_What this task involves_: Reproduce, from the lines below, exactly the stretch that begins at the line containing "Task: Open the" and ends at the line containing "The image size is (1024, 768).", both included.

_Given records_:
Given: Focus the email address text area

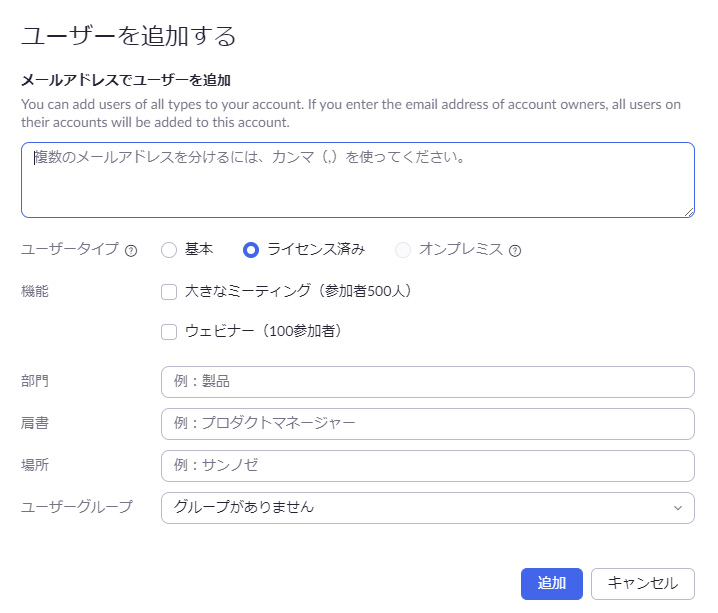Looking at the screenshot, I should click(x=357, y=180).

==

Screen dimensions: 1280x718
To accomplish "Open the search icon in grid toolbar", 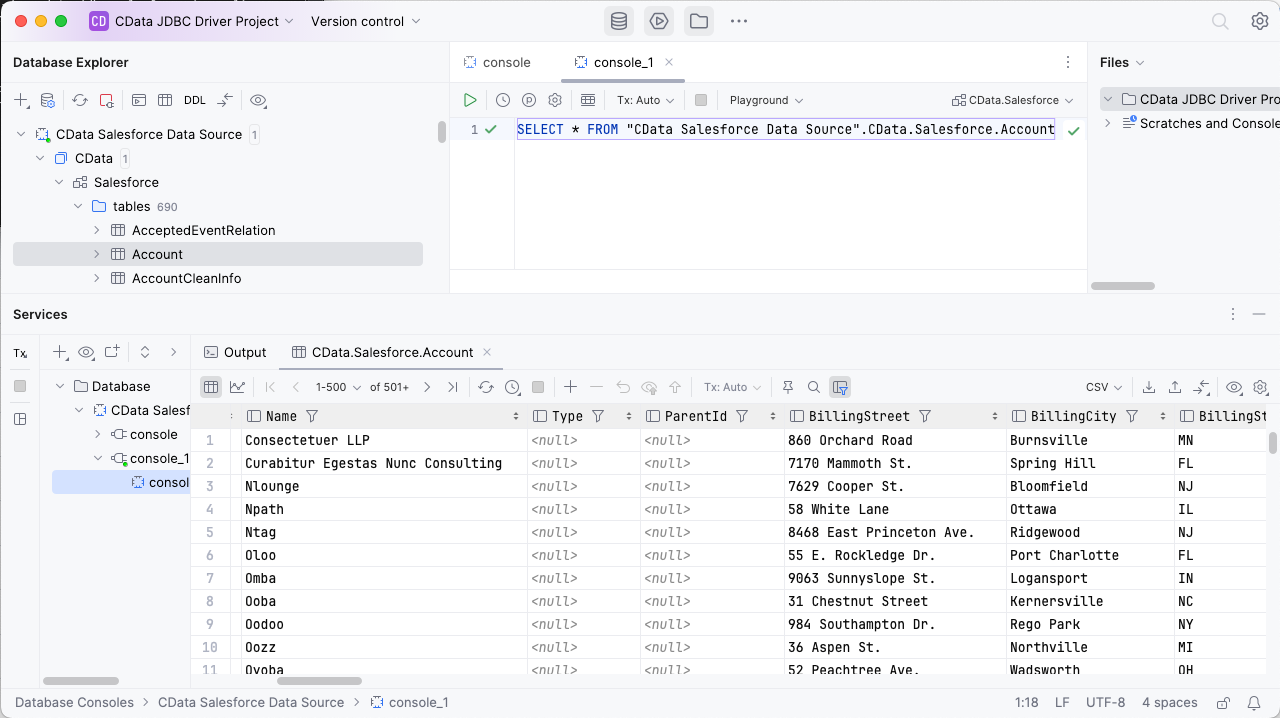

* * *

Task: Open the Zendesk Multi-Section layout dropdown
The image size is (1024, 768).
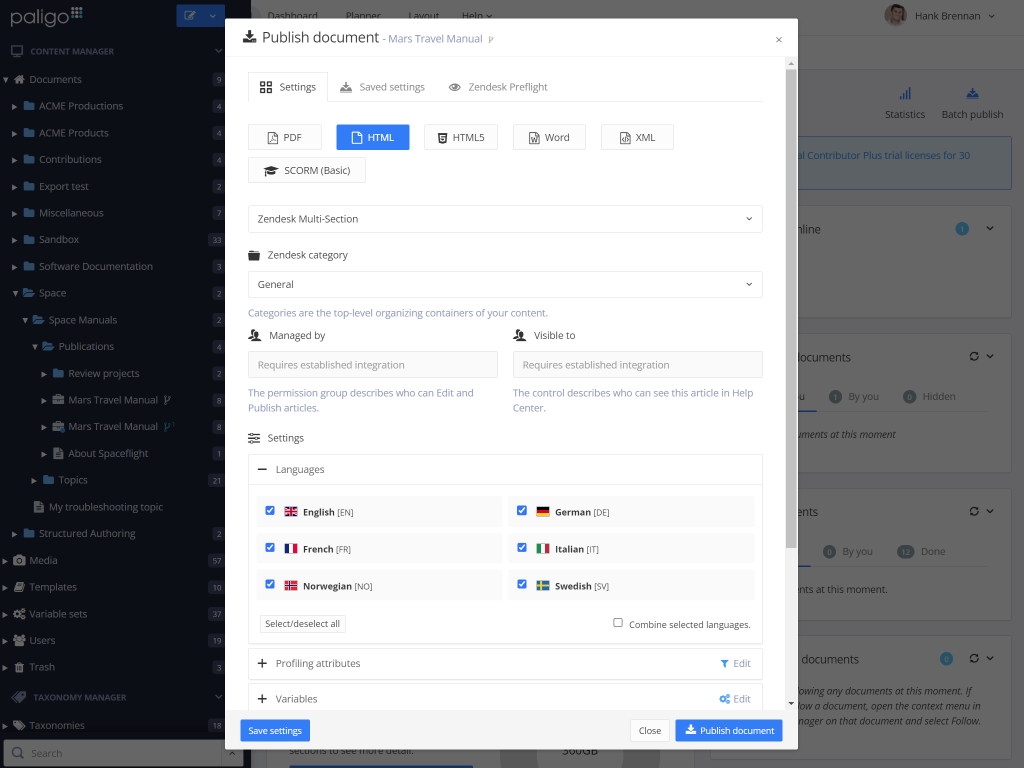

_Written answer_:
Task: Open the Zendesk Multi-Section layout dropdown
The image size is (1024, 768).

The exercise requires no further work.